Cold at Night? Your Mattress May Be to Blame - Zenbivy icon

September 15, 2021 2 min read

If you've ever experienced a cold sleepless night camping, you know how quickly it can turn a good trip very bad. It's common for most people to immediately blame the sleeping bag itself. "I just need a warmer bag. That'll do it!", so we spend more money on a lower temperature bag and carry that extra weight in our packs, only to be cold again on the next trip.

Did you know that the most common culprit of a cold night’s sleep is actually your mattress? The temperature rating listed on your sleeping bag is ONLY accurate if you use a R5+ insulated sleeping pad, as that’s what’s used in the EN rating test process.

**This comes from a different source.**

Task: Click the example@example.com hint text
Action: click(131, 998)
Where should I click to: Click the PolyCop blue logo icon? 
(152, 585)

If you don’t have a R5+ insulated mattress, the EN rating of your bag goes right out the window, and you’ll find you’re only warm at temperatures significantly above the listed sleeping bag temperature rating. 

Most ultra-light mattresses on the market fail to meet this standard. 

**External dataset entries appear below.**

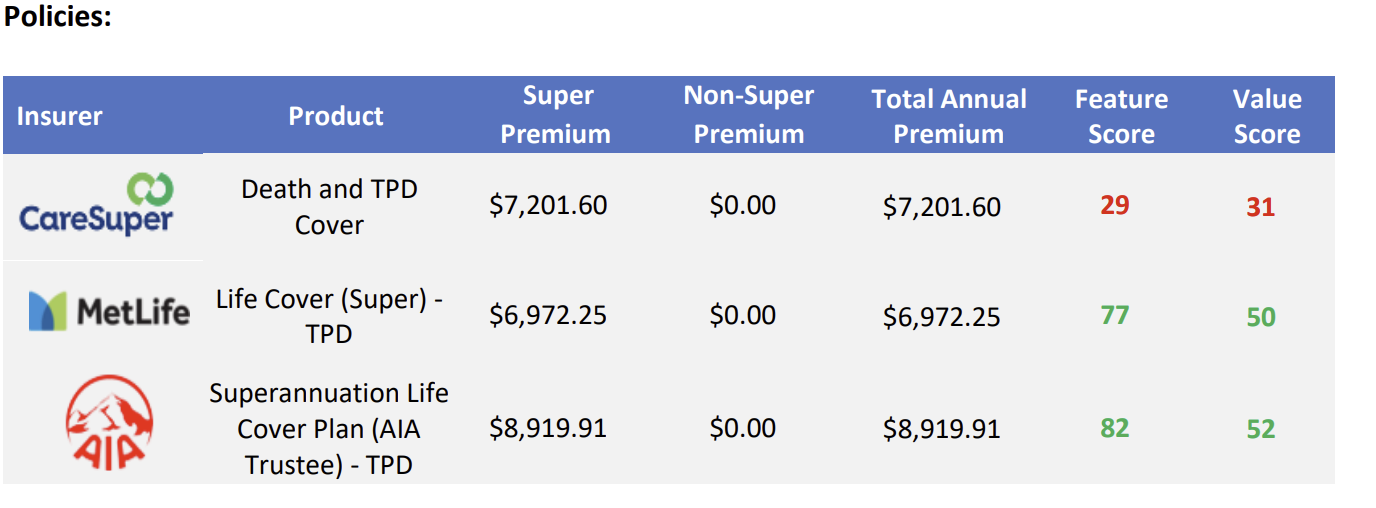Select the Insurer column header
This screenshot has height=508, width=1376.
59,116
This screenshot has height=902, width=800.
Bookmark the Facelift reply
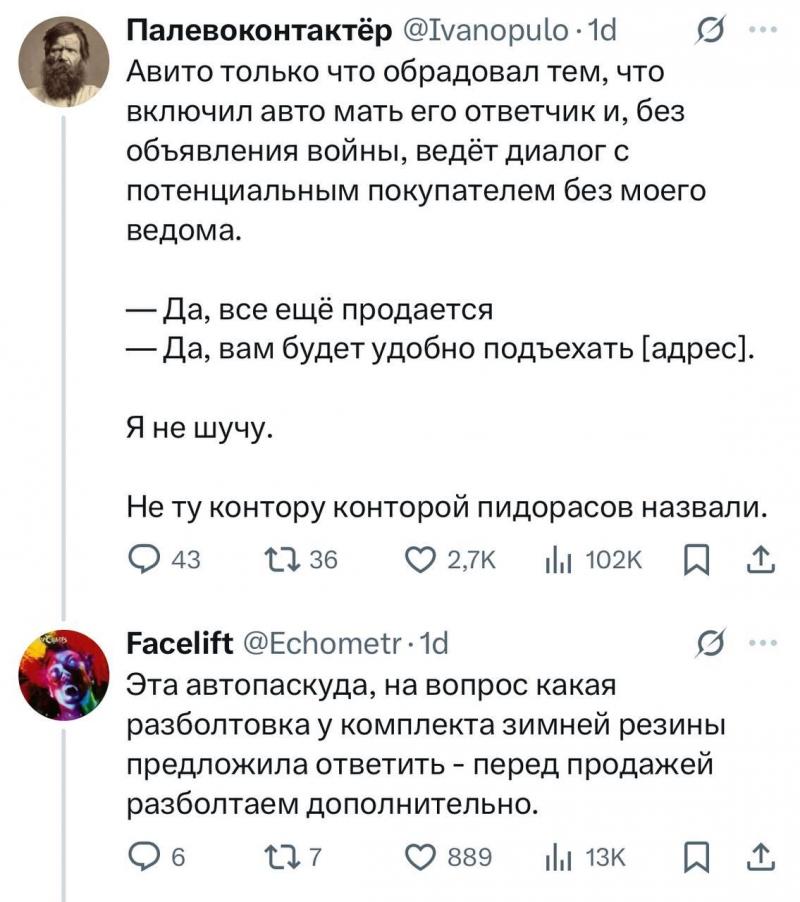pyautogui.click(x=692, y=857)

The result is that most sleeping bags are "mis-paired" with mattresses that have an R-value of 3 or less. While these mattresses may be smaller or lighter, they do not provide the warmth necessary for your sleeping bag to keep you warm at the temperature ratings they should. Despite the claims of major manufacturers and retailers, a mattress that is R3 or below is a summer-only mattress and should only be used in those limited situations. So unless you are one of the few people who have multiple backpacking mattresses to fully cover the extended 3-season performance of most sleeping bags, we're not really sure why these "stupid-light" mattresses exist...

At Zenbivy, all mattresses are properly insulated with an R-Value of 5+ to match the stated temperature ratings of our Beds, as well as all EN rated sleeping bags.  If you are cold in your sleeping bag from any brand, trying one of our mattresses might be the most cost-effective (and weight-effective!) way to warm up. 

Why is insulation from below so important?

There are 4 ways your body loses heat:
- Evaporation (example: sweating)
- Convection (example: having wind blow over you)
- Conduction (example: being in contact with a mass colder than you)
- Radiation (example: similar to how heat leaves a wood stove)

Heat loss due to conduction is what we're talking about here. It happens when you're in direct contact with an object that is colder than your body temperature. If you were to sleep directly on the cold ground, it would essentially remove the heat from your body until you and the ground are at the same temperature — i.e. COLD. This is why we need to pay attention to the properly insulated barrier below us (the mattress) and not just the insulated layer around us (the sleeping bag). One cannot work if the other is failing. The two pieces need to work together.